(Stored items)
· · · ·

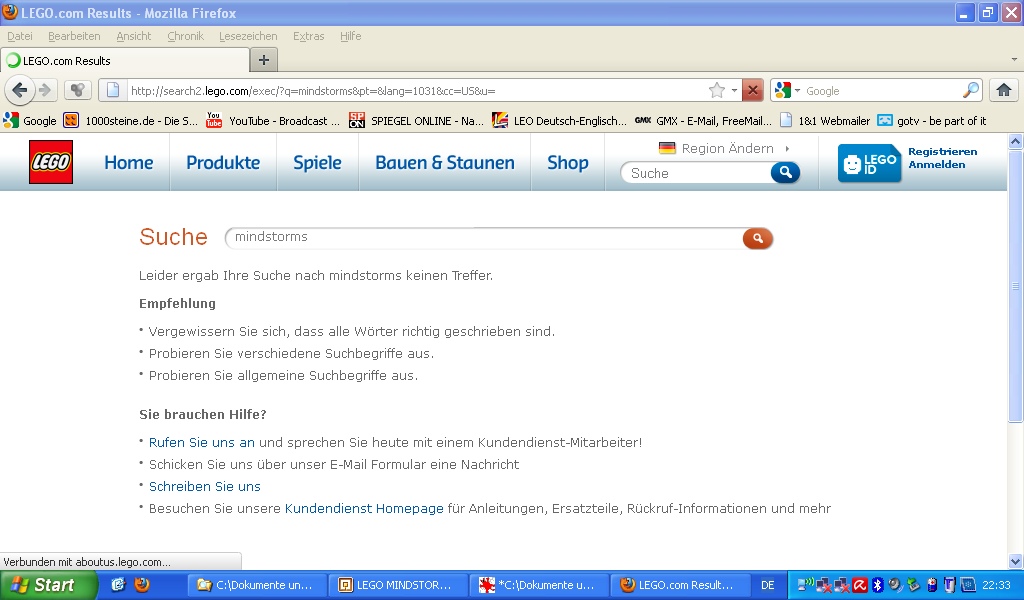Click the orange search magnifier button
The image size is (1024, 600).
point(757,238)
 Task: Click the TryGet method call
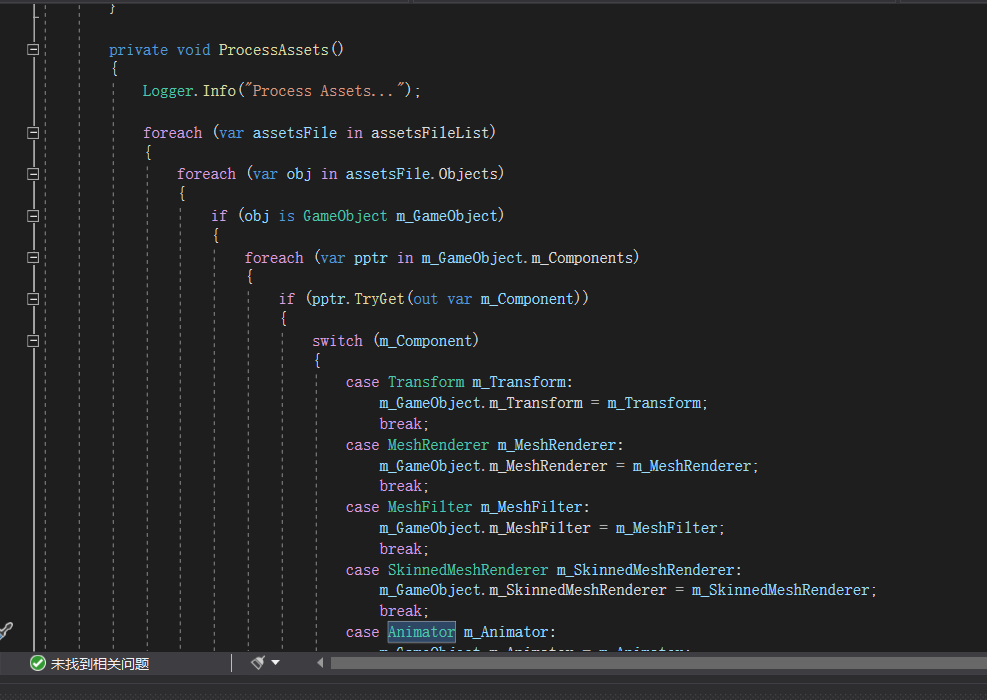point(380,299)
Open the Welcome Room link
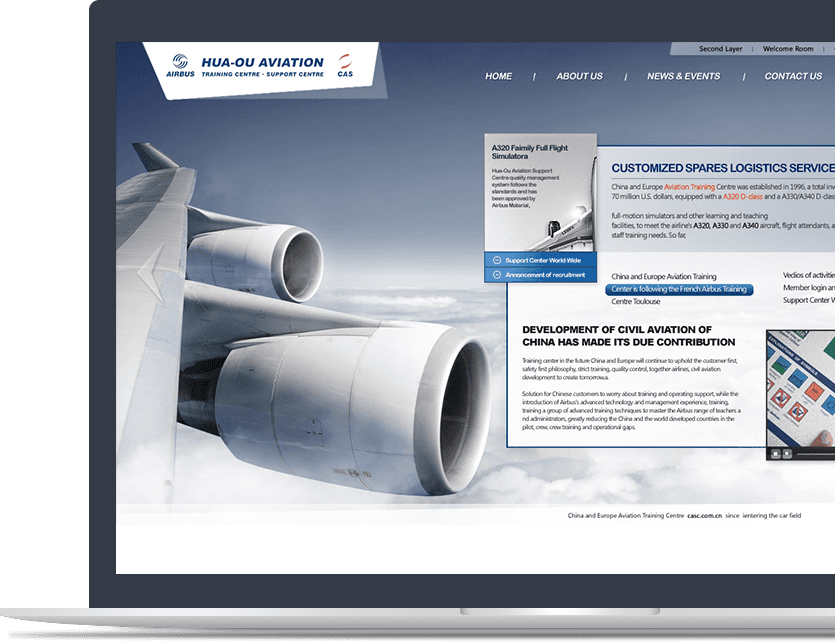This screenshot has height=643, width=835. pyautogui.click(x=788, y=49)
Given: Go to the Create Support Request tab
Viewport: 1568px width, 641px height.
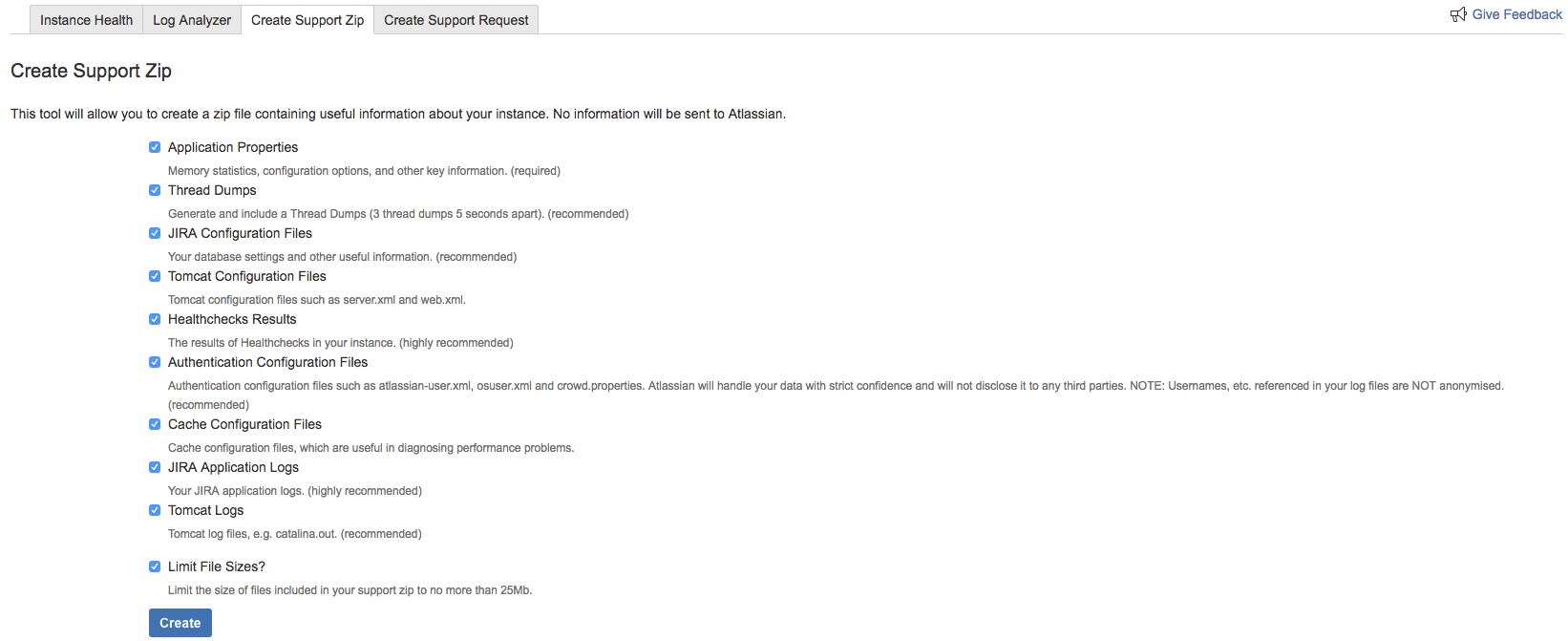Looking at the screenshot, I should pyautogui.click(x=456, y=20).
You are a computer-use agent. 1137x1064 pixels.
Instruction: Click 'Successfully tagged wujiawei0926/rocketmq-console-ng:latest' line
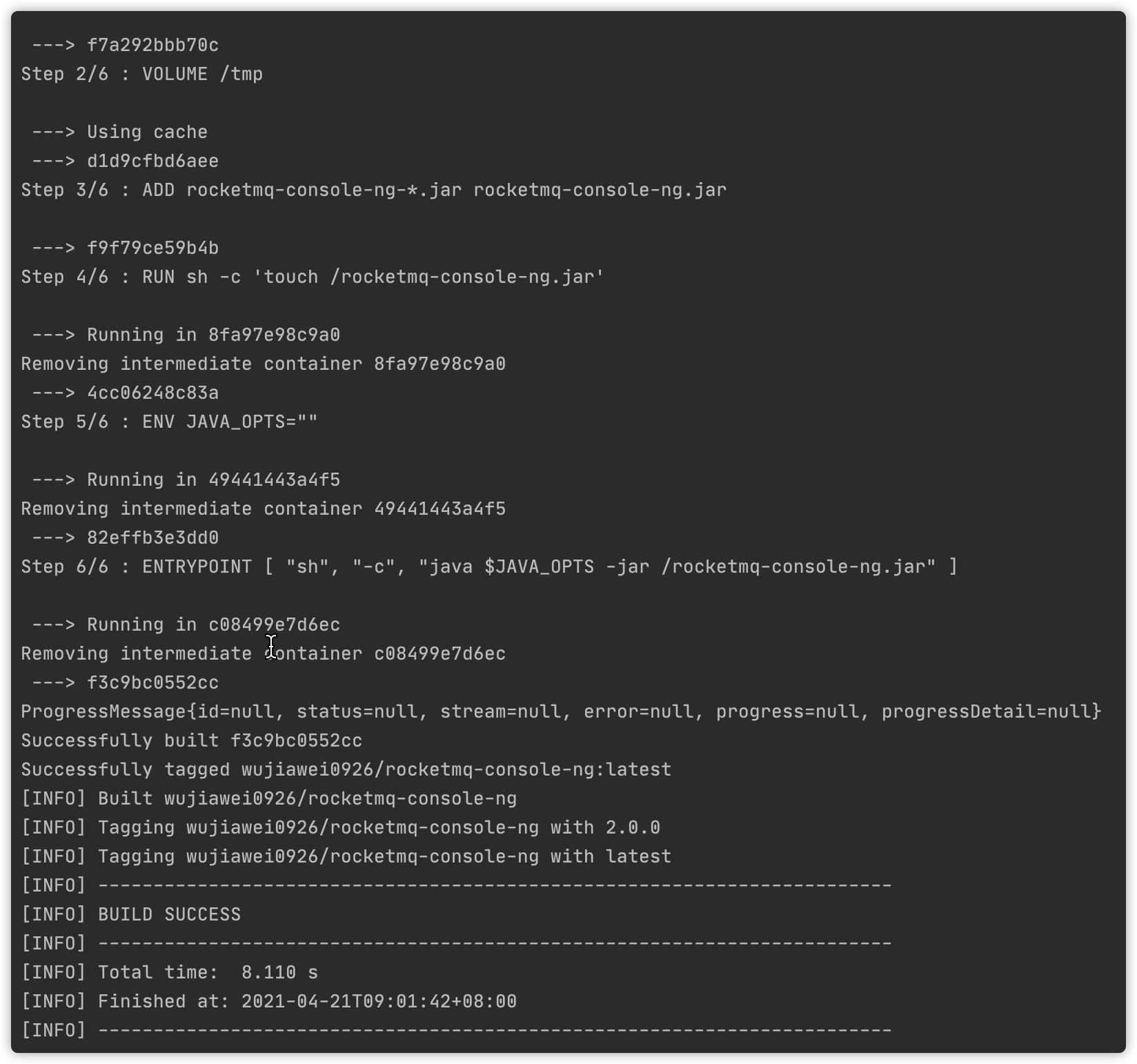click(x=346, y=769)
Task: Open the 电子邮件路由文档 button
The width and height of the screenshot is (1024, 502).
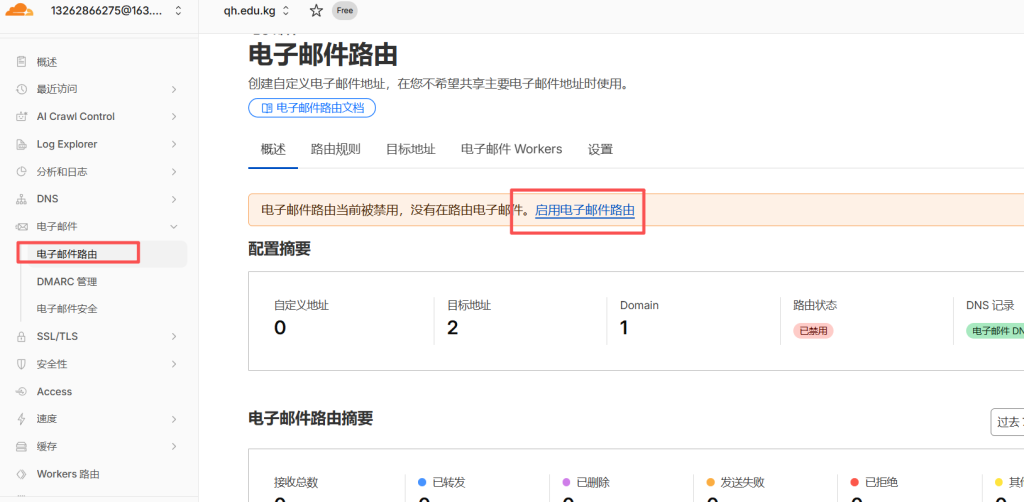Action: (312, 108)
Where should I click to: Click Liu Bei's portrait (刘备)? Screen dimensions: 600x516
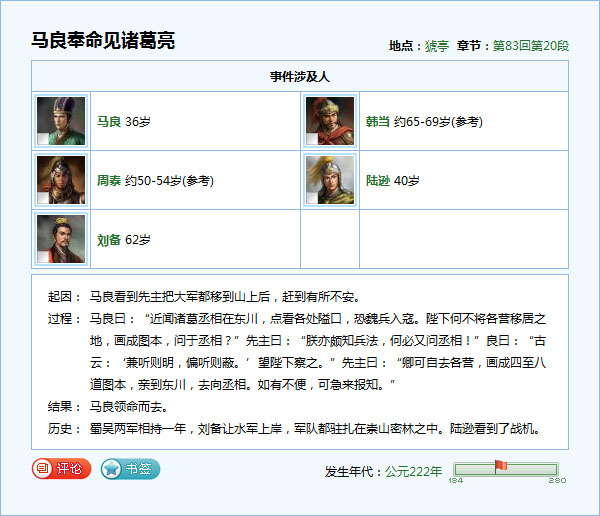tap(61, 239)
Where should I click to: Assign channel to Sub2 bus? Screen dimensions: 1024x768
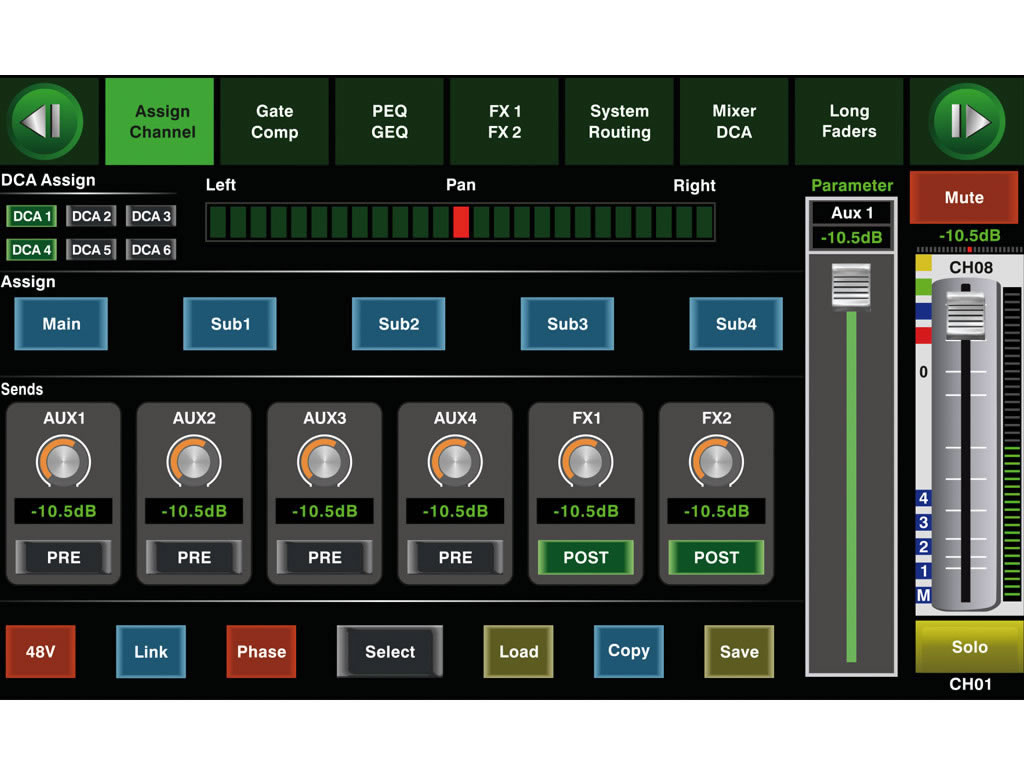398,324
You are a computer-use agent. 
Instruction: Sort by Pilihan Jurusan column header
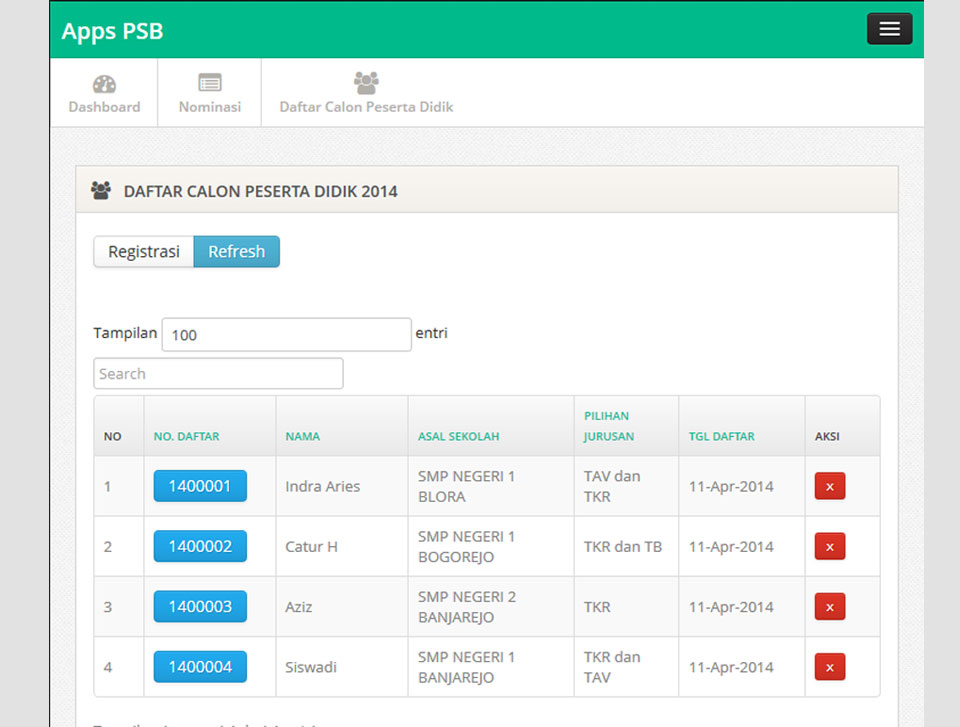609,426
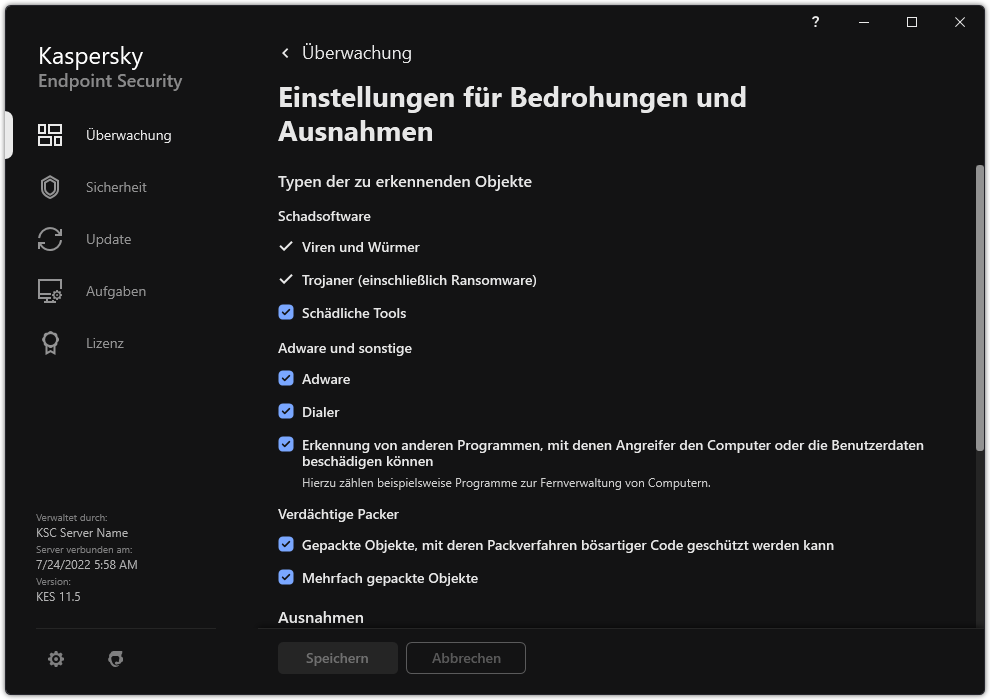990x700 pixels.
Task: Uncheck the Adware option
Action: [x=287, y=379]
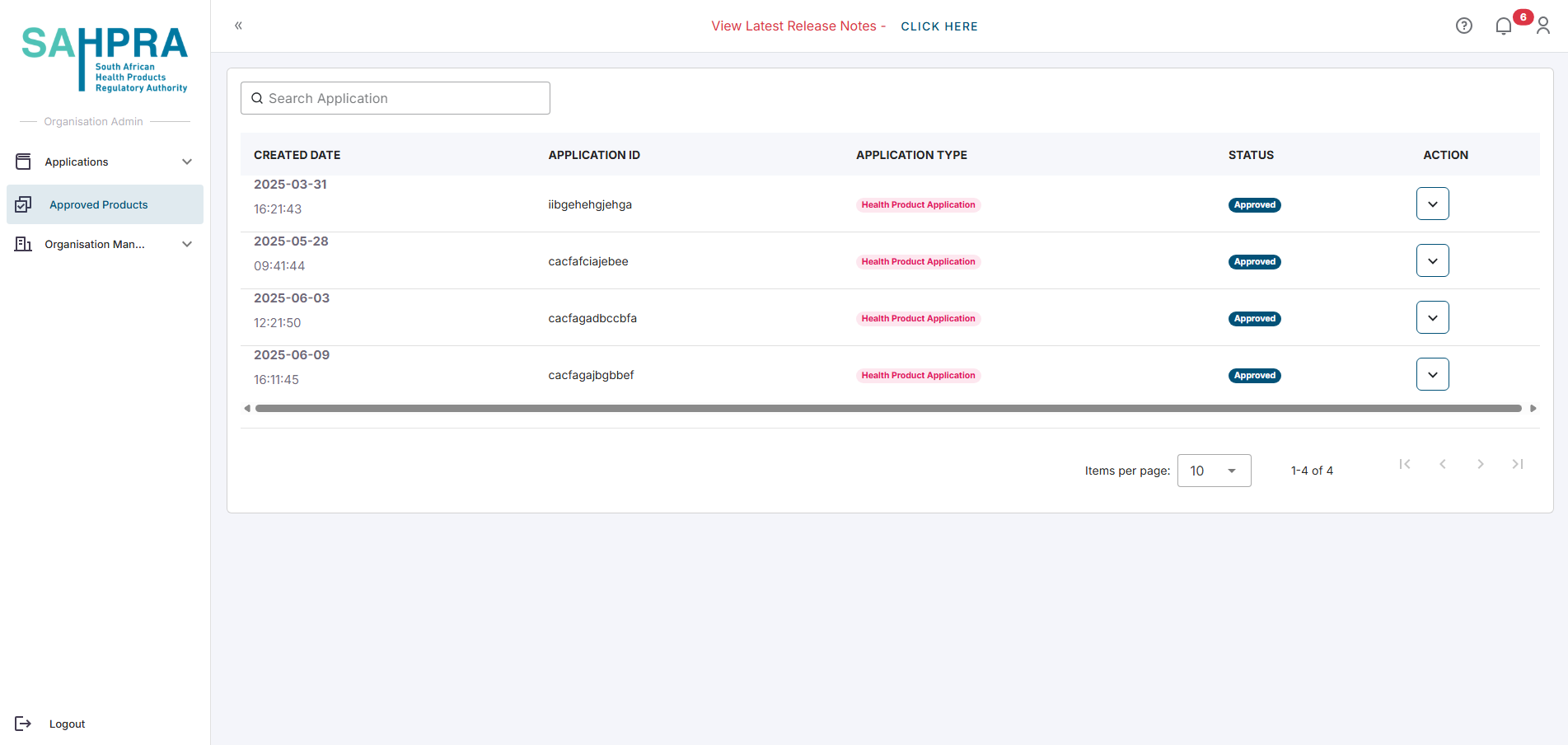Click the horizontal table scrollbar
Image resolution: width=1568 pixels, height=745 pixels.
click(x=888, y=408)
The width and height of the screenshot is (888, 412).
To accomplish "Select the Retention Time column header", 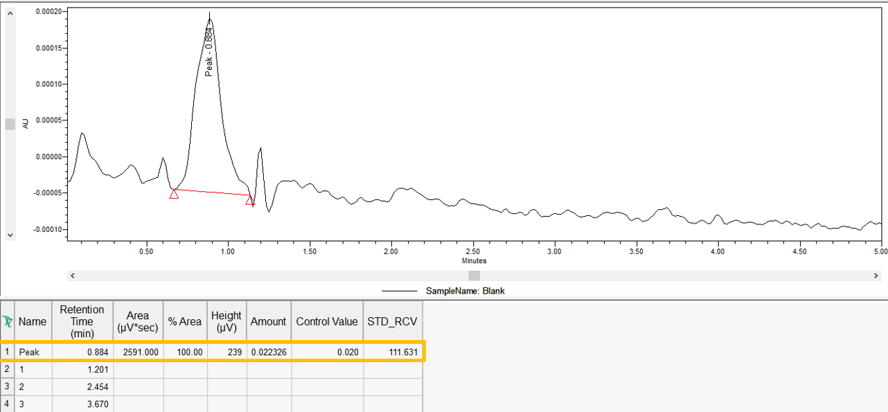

· · · ·

**TASK GOAL**
Copy exactly, leaving out pictures, the lines from the line containing "Instruction: Sort by" through the last line of the records.

**YOUR SOLUTION**
Instruction: Sort by Pilihan Jurusan column header
609,426
990x700 pixels.
Task: Uncheck the Adware option
Action: [x=287, y=379]
Click the horizontal table scrollbar
Image resolution: width=1568 pixels, height=745 pixels.
click(x=888, y=408)
The width and height of the screenshot is (888, 412).
To accomplish "Select the Retention Time column header", 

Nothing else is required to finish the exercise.